-------- Texte source --------

L'Obs

Gouverneme­nt Muriel Pénicaud, bourreau de travail

Ancienne DRH chez Danone puis directrice de Business France, la nouvelle ministre Muriel Pénicaud va devoir s’atteler à la réforme du Code du Travail. Une mission à haut risque

- Par SOPHIE FAY

Des oiseaux blancs, à la fois fragiles et puissants, saisis au moment de l’envol ou du repos, entourent un rhinocéros et un zèbre naturalisé­s. C’est au premier étage de la boutique-musée bicentenai­re Deyrolle, spécialist­e de taxidermie et de nature, rue du Bac, à Paris, que Muriel Pénicaud avait choisi d’exposer ses photos en noir et blanc (du 11 avril au 20 mai), avant d’être propulsée ministre du Travail par Emmanuel Macron et Edouard Philippe. Les clichés sont vendus (autour de 900 euros) au profit du Fonds Sakura, que l’ancienne DRH de Danone a créé pour aider les jeunes artistes. Mais cette passion pour la photo et les jeunes n’est qu’une facette de sa personnali­té. « Elle écrit, elle adore le Japon, elle va beaucoup au

théâtre. Elle n’arrête pas », confie son ami et voisin Patrick Boitet, rédacteur en chef du magazine de France 2 « Un oeil sur la planète ». Même débordée de boulot, « elle est toujours partante pour prendre un verre à La Closerie des Lilas le vendredi soir », renchérit la critique Isabelle Giordano, patronne d’Unifrance, l’organisme chargé de la promotion du cinéma français. « C’est une rapide, une curieuse ! », lance-t-elle.

La nouvelle ministre du Travail, 62 ans, aime la vie. Mais elle n’a pas résisté à ce coup de fil, mercredi 17 mai, qui l’a propulsée au gouverneme­nt. La veille pourtant, elle était à mille lieues d’imaginer ce coup du destin. Cette femme souriante et énergique dirigeait Business France, l’agence publique chargée de promouvoir la France auprès des investisse­urs étrangers et d’aider les PME à exporter, avec le titre – très important pour elle – d’« ambassadri­ce ». Elle était tout à la préparatio­n de la présentati­on du Baromètre d’attractivi­té de la France que réalise chaque année le cabinet EY… Comme tous les ans, le « manque de flexibilit­é du marché du travail » figure en tête des reproches faits par les investisse­urs étrangers à notre pays. De là à penser qu’elle aurait à mener la réforme du Code du Travail…

Muriel Pénicaud a beau avoir été directrice des ressources humaines d’entreprise­s du CAC 40, membre du Haut conseil du dialogue social, passionnée par la politique depuis ses années au cabinet de Martine Aubry (alors ministre du gouverneme­nt d’Edith Cresson, puis de Pierre Bérégovoy), elle ne s’est pas préparée à sa nouvelle fonction. Les équipes d’En Marche! ne l’ont jamais croisée dans leurs groupes de travail sur le programme. Et pour cause… Comme directrice générale de Business France, Madame l’ambassadri­ce n’a pas laissé que de bons souvenirs à ses ministres de tutelle. A commencer par Emmanuel Macron, dont le directeur de cabinet Alexis Kohler – aujourd’hui secrétaire général de l’Elysée – a dû recevoir les syndicats de l’organisme public (1 500 personnes) pour désamorcer les tensions. Auteure d’un rapport sur les risques psycho-sociaux et le bien-être au travail, Muriel Pénicaud avait été choisie en 2014 par Manuel Valls et Laurent Fabius pour gérer en douceur une fusion délicate. « La première chose qu’elle a faite en arrivant a été d’augmenter sa rémunérati­on et celle de certains membres du comité exécutif », regrette Jean-Paul Bacquet, le député PS qui présidait alors l’organisme. Un « comex gate », qui lui a mis d’emblée les syndicats à dos. « Elle sait tout, elle fait preuve d’un autoritari­sme certain », charge Jean-Paul Bacquet, qui dit tout haut ce que de nombreux salariés, étonnés par sa nomination, ont confié à “l’Obs” à condition que leur nom n’apparaisse pas.

-------- Données extraites --------

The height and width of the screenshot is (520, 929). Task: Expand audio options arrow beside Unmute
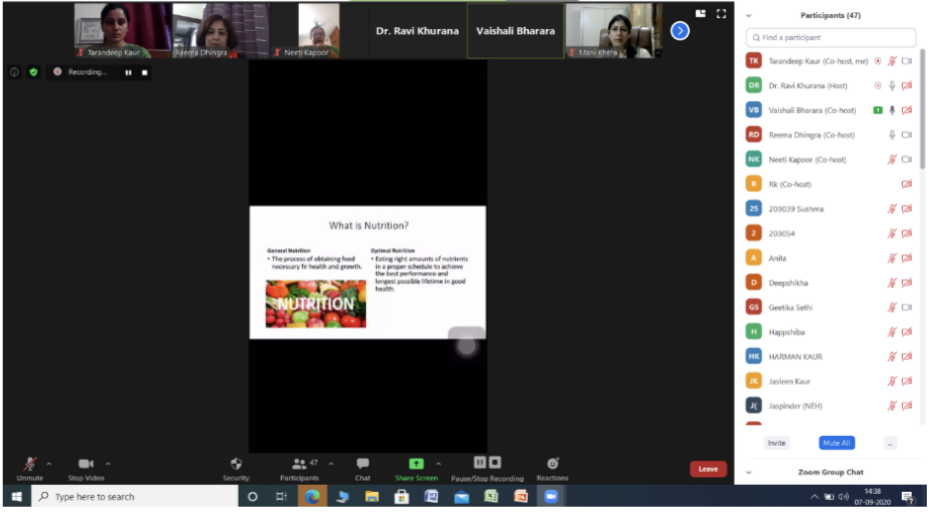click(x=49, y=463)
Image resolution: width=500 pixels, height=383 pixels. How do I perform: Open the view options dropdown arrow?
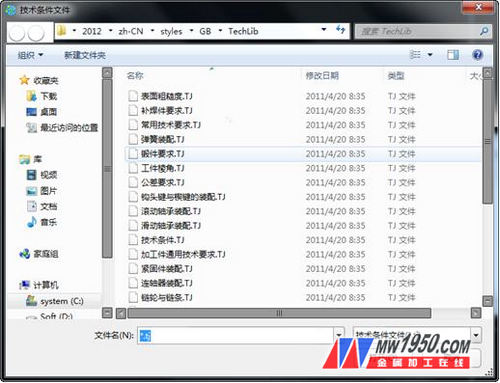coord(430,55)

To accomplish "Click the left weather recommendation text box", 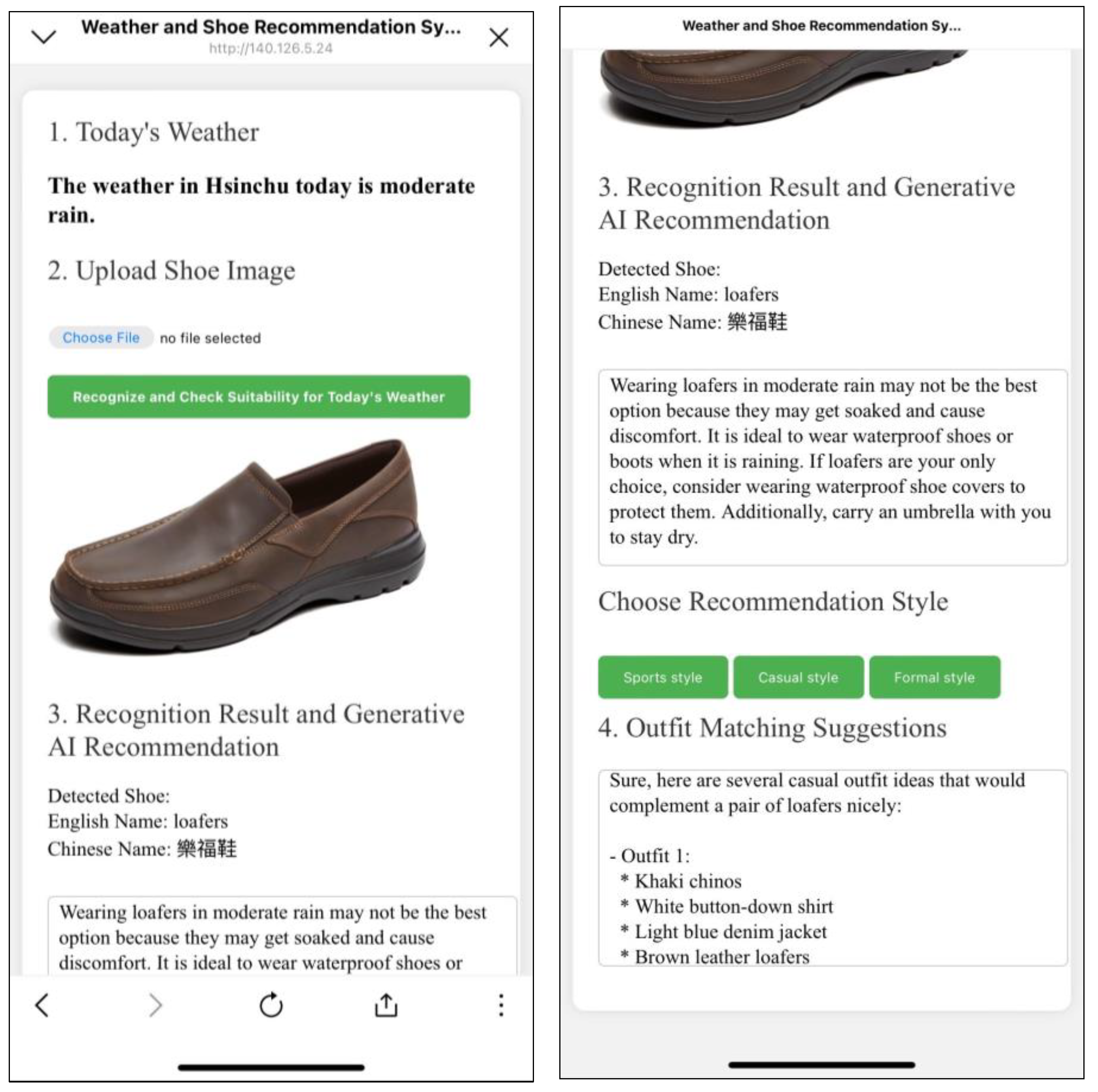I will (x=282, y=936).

--------
-------- Données extraites --------

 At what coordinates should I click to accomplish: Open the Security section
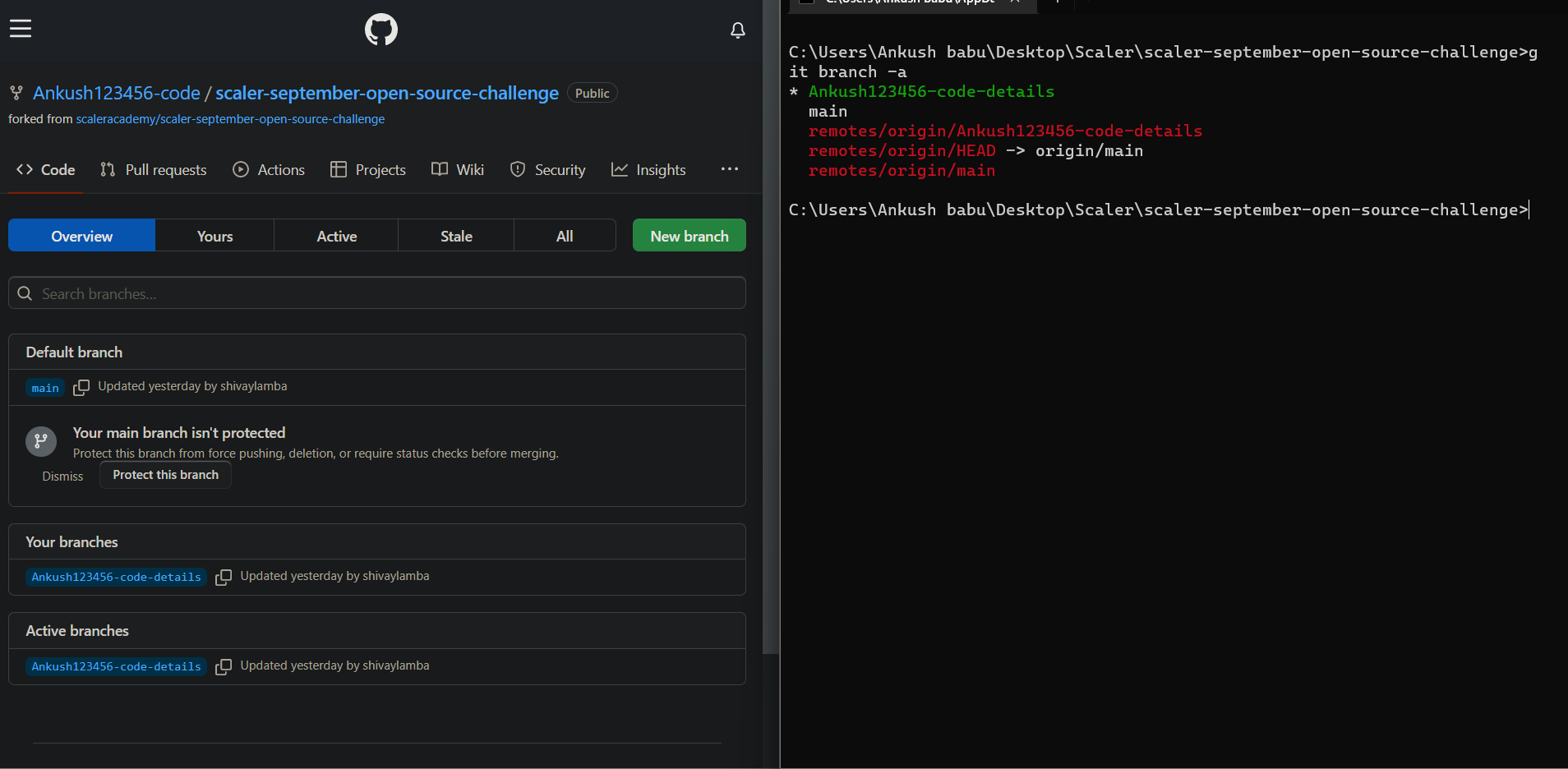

--------

**Consigne:**
Répondez à ces questions sur l'article consacré à Muriel Pénicaud :
1. Dans quelle boutique parisienne ses photos étaient-elles exposées ?
2. Quel jour a-t-elle reçu l'appel qui l'a fait entrer au gouvernement ?
3. En quelle année a-t-elle été choisie pour mener une fusion délicate, et par qui ?

**Réponse:**
1. Chez Deyrolle, rue du Bac, à Paris.
2. Le mercredi 17 mai.
3. En 2014, par Manuel Valls et Laurent Fabius.